What is more worrying is however another trend that current bench has observed in past couple of years. That is the conspicuous trend of use of Islamic provisions in the constitution to justify a decision of the court. It is worrying for three reasons, one that many of the Islamic legal provision have ability to be interpreted in different ways, according to one’s own sect. This thus creates problem of legal certainty.
Secondly there is the problem of dereliction their duties by common Law judges of applying law according to Islamic jurisprudence. The latter has a civil law inclination, and that it creates a high degree of confusion among lawyers, jurists as well as the lay people.
And finally, most importantly of them all, is the ostentatious islamisation of the offices of the state by state actors. It is not just being observed by the Courts, but also by the Armed forces, Police and bureaucracy. Politicians were always on this page, and this is uncontroversial as it happens everywhere.
It’s not only a problem of people being awkward and very showy of their religious credentials. It is also a Problem is that then we have Taliban sympathisers in these high offices of the state, willing to be lenient to extremists. Because they have a different, limited world view coupled with belief in conspiracy theories and mistrust of anything “secular”. We have instances of leniency shown to caught terrorists by the courts, and allowing them bail or even quick dismissal of case. Catching of plotters within the armed forces, as was the case in PNS Mehran and embarrassing ‘Leaks’ that emerge from interior or foreign ministries, time and again. This trend may also explain why many judges are unwilling to hear the case against killer of Shaheed Salmaan Taseer.

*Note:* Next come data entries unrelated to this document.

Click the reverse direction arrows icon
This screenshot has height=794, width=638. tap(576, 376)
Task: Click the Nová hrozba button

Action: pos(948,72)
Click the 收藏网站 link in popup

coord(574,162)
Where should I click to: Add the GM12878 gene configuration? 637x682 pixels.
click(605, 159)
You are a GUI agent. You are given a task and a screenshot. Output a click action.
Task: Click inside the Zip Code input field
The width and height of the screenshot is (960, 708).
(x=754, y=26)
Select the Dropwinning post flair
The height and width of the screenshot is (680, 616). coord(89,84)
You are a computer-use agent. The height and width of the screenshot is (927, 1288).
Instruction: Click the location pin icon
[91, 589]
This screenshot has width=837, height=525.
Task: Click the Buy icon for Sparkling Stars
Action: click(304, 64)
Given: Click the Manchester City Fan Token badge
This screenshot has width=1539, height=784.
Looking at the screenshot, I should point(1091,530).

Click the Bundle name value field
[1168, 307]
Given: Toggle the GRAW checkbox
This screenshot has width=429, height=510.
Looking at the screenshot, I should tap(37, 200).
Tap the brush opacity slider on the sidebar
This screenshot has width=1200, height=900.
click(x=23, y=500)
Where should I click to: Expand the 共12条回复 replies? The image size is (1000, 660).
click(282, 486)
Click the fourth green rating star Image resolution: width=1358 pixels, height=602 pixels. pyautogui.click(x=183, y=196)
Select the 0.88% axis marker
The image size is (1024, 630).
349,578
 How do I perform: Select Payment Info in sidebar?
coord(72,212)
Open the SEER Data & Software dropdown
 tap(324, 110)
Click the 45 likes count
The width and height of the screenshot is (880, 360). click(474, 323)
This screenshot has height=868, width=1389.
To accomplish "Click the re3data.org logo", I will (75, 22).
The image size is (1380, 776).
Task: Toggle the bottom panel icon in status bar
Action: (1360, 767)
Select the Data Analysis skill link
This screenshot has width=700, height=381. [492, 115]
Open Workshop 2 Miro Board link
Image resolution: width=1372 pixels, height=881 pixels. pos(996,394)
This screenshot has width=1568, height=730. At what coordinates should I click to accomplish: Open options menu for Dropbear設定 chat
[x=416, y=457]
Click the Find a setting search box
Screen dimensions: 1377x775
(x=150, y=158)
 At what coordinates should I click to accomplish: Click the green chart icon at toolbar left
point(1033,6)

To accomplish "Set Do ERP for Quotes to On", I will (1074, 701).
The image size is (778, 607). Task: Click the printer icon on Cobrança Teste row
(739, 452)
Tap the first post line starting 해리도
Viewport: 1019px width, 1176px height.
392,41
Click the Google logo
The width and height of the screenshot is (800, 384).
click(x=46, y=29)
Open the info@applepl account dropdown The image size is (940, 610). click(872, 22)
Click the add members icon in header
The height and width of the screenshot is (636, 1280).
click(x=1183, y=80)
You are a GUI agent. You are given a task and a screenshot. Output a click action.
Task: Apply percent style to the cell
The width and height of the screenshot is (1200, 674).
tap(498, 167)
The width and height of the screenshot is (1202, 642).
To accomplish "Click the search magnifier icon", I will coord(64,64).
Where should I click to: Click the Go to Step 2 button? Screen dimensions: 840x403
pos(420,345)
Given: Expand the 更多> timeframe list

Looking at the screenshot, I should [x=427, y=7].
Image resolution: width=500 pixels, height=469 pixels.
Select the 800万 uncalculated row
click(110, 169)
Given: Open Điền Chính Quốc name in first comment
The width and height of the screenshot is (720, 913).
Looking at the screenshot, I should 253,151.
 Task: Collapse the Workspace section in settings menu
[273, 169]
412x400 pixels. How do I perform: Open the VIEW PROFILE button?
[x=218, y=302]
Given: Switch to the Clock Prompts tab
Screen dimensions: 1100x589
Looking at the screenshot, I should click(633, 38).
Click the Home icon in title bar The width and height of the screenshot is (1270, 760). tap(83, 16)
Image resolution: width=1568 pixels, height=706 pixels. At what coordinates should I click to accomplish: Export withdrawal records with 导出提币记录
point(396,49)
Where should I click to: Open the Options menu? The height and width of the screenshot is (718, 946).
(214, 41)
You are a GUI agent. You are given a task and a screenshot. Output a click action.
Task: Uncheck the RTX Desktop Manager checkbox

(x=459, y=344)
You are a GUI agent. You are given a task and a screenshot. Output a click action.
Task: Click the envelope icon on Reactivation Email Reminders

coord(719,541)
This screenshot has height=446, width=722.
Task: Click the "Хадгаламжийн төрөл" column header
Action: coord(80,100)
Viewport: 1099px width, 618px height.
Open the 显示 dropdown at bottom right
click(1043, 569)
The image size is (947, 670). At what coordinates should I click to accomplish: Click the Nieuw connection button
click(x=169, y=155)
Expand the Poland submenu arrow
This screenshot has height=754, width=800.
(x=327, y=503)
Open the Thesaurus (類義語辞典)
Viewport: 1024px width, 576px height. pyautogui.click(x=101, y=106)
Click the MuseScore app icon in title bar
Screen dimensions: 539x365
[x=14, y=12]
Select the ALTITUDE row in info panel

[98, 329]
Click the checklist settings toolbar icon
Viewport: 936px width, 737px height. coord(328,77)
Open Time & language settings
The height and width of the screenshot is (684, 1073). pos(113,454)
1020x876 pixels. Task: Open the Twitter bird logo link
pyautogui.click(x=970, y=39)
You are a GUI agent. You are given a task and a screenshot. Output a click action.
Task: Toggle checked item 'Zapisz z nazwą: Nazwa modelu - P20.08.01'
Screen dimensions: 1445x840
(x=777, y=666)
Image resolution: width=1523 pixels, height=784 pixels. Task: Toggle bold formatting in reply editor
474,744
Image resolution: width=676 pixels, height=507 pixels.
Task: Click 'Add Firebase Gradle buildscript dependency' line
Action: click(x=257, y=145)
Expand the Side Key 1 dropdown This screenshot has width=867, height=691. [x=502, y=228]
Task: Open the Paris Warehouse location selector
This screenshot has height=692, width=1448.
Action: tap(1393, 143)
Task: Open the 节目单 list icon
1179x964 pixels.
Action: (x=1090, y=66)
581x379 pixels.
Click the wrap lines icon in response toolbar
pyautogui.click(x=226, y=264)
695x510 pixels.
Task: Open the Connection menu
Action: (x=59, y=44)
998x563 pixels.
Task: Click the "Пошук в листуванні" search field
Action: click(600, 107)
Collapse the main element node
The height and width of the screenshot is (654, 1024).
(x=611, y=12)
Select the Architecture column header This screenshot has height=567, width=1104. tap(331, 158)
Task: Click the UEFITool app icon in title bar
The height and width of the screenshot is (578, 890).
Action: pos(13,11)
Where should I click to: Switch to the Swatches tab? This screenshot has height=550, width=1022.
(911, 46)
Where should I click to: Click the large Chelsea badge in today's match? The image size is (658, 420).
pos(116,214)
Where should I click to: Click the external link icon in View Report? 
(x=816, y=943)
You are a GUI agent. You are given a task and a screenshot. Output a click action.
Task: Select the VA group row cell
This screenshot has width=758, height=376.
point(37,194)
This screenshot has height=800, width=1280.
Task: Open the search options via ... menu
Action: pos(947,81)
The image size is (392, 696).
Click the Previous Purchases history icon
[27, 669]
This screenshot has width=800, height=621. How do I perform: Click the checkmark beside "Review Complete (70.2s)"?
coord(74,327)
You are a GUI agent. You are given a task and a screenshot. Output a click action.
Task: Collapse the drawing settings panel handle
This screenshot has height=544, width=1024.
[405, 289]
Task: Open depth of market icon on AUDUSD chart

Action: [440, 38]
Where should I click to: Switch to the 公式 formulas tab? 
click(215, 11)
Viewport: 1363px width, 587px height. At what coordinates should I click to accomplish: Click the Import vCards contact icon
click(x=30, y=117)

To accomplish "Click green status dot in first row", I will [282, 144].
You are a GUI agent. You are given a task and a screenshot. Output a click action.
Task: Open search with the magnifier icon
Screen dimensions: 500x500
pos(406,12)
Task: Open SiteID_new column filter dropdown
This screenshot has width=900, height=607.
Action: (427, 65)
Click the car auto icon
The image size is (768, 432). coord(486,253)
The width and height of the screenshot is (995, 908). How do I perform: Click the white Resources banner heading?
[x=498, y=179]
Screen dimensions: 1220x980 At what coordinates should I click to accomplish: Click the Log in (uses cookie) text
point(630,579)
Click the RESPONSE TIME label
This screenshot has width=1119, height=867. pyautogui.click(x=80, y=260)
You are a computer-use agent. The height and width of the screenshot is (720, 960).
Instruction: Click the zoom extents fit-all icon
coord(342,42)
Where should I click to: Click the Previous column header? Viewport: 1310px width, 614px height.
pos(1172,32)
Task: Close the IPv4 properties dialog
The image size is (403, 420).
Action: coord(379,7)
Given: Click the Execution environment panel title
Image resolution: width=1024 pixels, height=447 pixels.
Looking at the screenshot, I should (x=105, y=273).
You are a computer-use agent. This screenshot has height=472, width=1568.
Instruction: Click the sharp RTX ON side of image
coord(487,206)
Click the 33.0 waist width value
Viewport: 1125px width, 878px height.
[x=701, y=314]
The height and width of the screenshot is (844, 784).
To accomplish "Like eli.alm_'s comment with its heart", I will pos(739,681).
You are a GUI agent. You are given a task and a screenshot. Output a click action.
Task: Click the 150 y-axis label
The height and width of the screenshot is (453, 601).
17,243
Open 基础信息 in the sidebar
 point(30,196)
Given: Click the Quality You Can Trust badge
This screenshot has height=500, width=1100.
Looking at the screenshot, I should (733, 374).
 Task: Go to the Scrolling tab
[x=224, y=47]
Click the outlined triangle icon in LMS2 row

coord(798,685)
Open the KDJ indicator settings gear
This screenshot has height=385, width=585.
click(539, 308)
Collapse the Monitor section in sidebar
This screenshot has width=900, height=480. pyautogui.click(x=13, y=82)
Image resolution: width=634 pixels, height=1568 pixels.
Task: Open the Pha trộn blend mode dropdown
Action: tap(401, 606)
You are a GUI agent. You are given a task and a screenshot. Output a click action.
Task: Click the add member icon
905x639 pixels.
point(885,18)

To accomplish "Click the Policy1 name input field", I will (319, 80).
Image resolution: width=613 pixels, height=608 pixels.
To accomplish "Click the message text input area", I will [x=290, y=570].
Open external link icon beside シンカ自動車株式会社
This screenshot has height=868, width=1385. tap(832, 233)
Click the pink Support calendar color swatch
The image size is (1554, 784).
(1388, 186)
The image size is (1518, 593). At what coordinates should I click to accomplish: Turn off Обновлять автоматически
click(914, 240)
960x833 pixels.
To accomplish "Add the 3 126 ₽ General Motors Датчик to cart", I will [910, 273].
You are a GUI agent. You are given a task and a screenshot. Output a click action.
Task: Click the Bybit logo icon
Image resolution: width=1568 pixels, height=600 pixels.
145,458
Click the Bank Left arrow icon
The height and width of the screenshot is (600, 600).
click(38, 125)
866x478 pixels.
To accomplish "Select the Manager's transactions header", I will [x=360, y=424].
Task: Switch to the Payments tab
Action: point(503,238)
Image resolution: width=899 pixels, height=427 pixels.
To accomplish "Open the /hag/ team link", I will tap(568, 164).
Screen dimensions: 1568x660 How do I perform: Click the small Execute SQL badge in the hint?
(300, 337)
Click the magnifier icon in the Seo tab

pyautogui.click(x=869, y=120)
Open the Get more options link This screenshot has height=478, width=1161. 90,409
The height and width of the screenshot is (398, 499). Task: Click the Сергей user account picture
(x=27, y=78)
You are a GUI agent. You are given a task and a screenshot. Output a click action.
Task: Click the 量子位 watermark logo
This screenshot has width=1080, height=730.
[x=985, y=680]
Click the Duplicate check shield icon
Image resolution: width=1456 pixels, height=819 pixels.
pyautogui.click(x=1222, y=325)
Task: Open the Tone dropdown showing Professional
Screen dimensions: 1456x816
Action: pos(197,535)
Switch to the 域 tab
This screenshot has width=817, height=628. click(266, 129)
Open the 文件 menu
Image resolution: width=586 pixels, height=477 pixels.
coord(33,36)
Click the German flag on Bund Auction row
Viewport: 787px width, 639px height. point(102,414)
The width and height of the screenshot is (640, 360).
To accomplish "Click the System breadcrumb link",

If this is correct, then these are omens for harsher times to come, because use of religion to justify acts is mired with immeasurable problems, complexities and unrest. Exploitation of Religion in past by Zia Ul Haq brought in death and destruction to the country, something that we still are suffering from. Its use in Afghanistan brought curtailment of civil and political freedoms and destruction in a country already destroyed by war. It also saw hyper-inflation and was on verge of economical breakdown before the attack on that country in 2001. Religion is powerful and is important to people, and it affects people’s emotions.
Thus questioning a decision allegedly made on religious pretext is questioning the religion itself, which then becomes a personal crisis. Because if actions taken on religious pretext are unjust, then the religion itself becomes unjust, that would be unacceptable to any believer. The master exploiters are taking advantage of this vulnerability. They are in fact given Carte Blanche, because bad decisions are justified because they are ‘Islamic’, without much thought given to it, and any dissent is muffled by pressure or, if that fails, through taking of life.
Rise of this trend is surely ominous, and it’s worth realising the effect it would have on our culture, political, civil life as we see with indifference a woman for whom we careless being dragged to highest court of land for a crime normally punished with a slap on the wrist.